Immune suppression in chronic hepatitis B infection associated liver disease: A review

Abstract

Hepatitis B virus (HBV) infection is one the leading risk factors for chronic hepatitis, liver fibrosis, cirrhosis and hepatocellular cancer (HCC), which are a major global health problem. A large number of clinical studies have shown that chronic HBV persistent infection causes the dysfunction of innate and adaptive immune response involving monocytes/macrophages, dendritic cells, natural killer (NK) cells, T cells. Among these immune cells, cell subsets with suppressive features have been recognized such as myeloid derived suppressive cells(MDSC), NK-reg, T-reg, which represent a critical regulatory system during liver fibrogenesis or tumourigenesis. However, the mechanisms that link HBV-induced immune dysfunction and HBV-related liver diseases are not understood. In this review we summarize the recent studies on innate and adaptive immune cell dysfunction in chronic HBV infection, liver fibrosis, cirrhosis, and HCC, and further discuss the potential mechanism of HBV-induced immunosuppressive cascade in HBV infection and consequences. It is hoped that this article will help ongoing research about the pathogenesis of HBV-related hepatic fibrosis and HBV-related HCC.

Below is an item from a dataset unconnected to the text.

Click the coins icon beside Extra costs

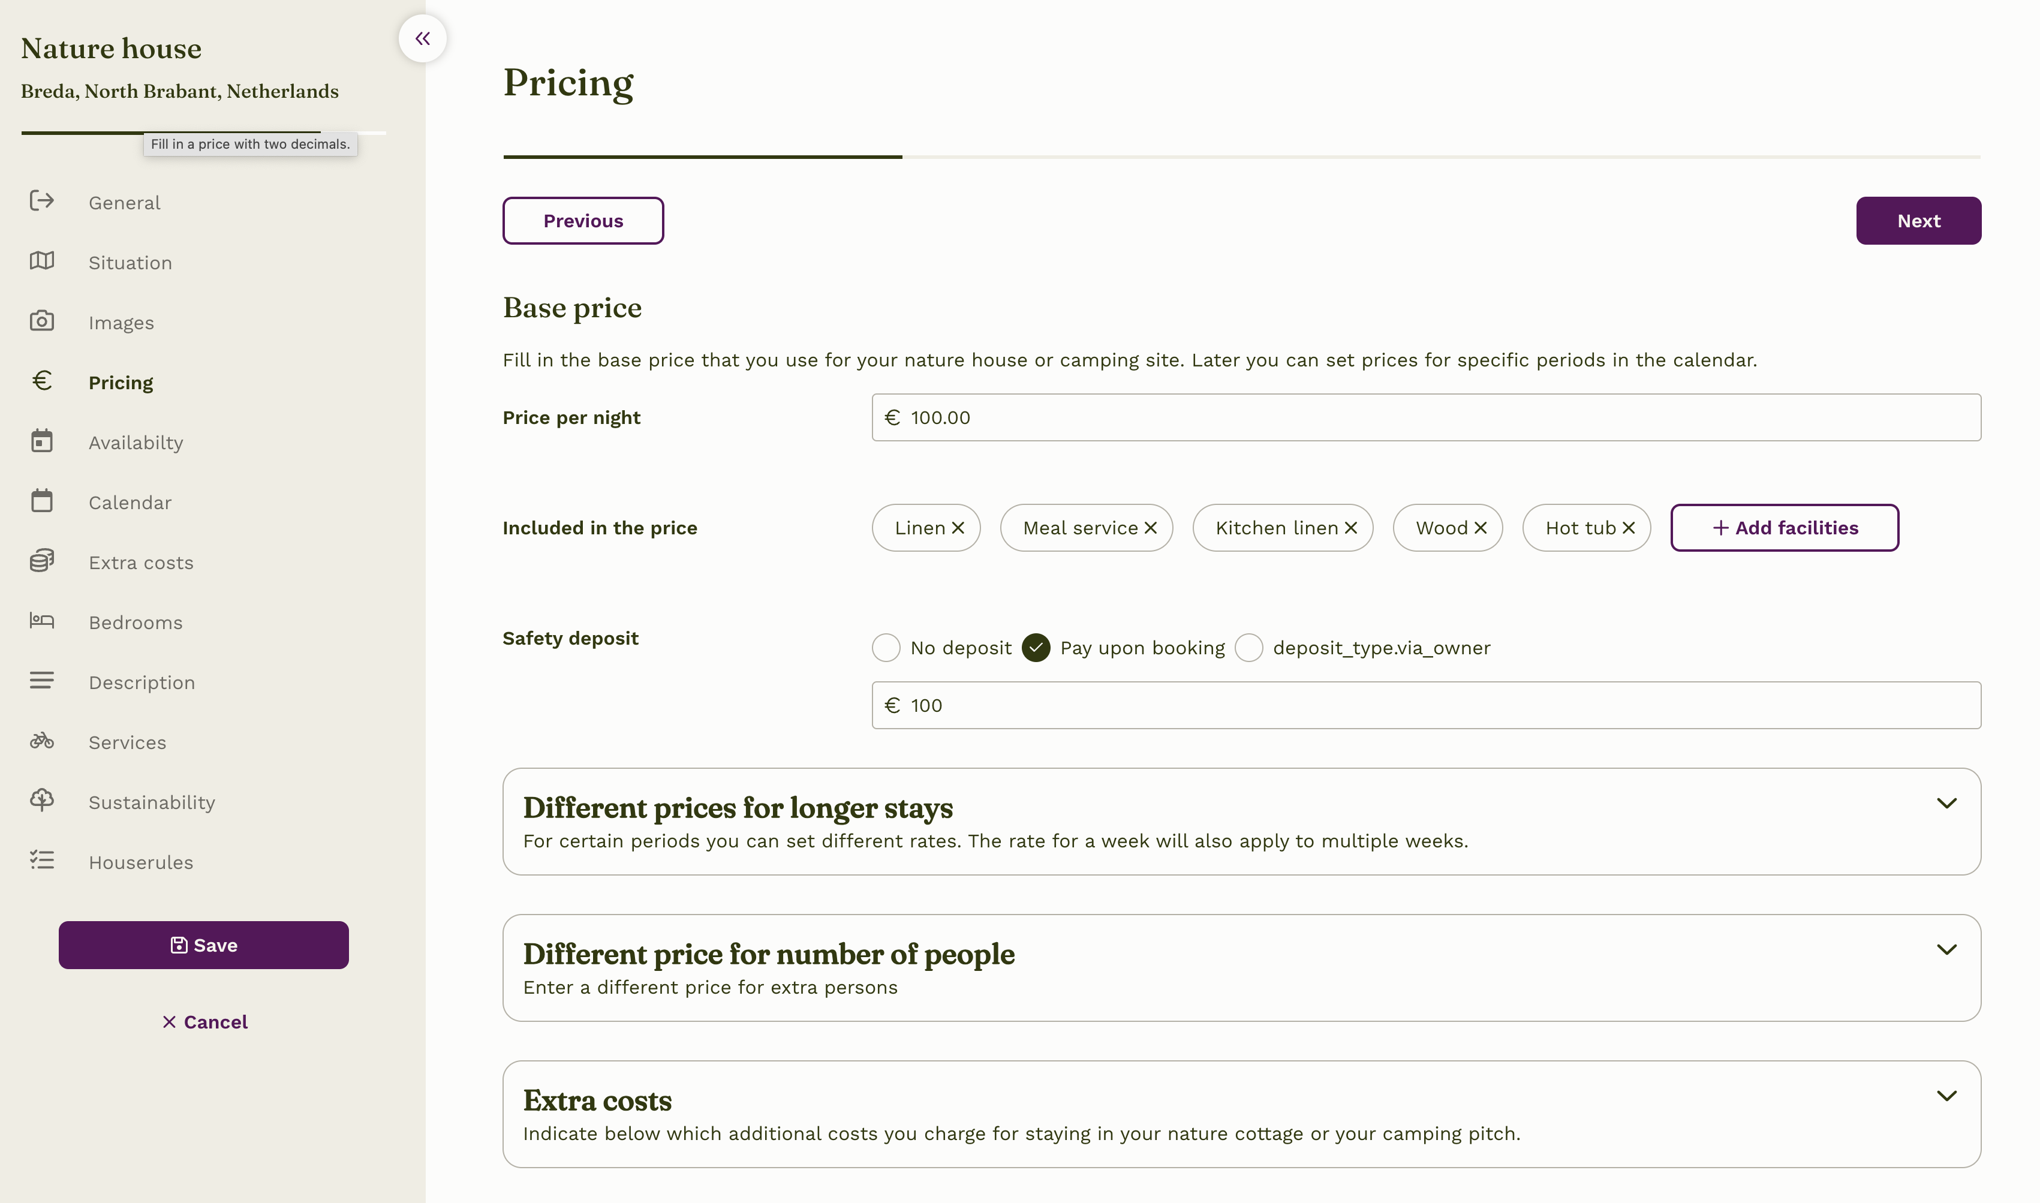click(42, 561)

Keywords: Dendritic cells; Hepatitis B virus; Hepatocellular carcinoma; Liver fibrosis; Monocytes; Regulatory T cells; Regulatory natural killer cells.

Figure 1

The schematic outline of hepatitis B virus-induced immune suppression network. The infected hepatocytes release hepatitis B virus virion to induce suppressive monocytes (Myeloid derived suppressive cells) and dendritic cells (tolerogenic dendritic cells), which initiate directly inducible T-reg to inhibit T cell activation or mediate indirectly by educating natural killer cell (NK) cells differentiation into NK-reg. HEP: Hepatocytes; MDSC: Myeloid derived suppressive cells; DC: Dendritic cells NK: Natural killer cell; T-reg: Regulatory T cell.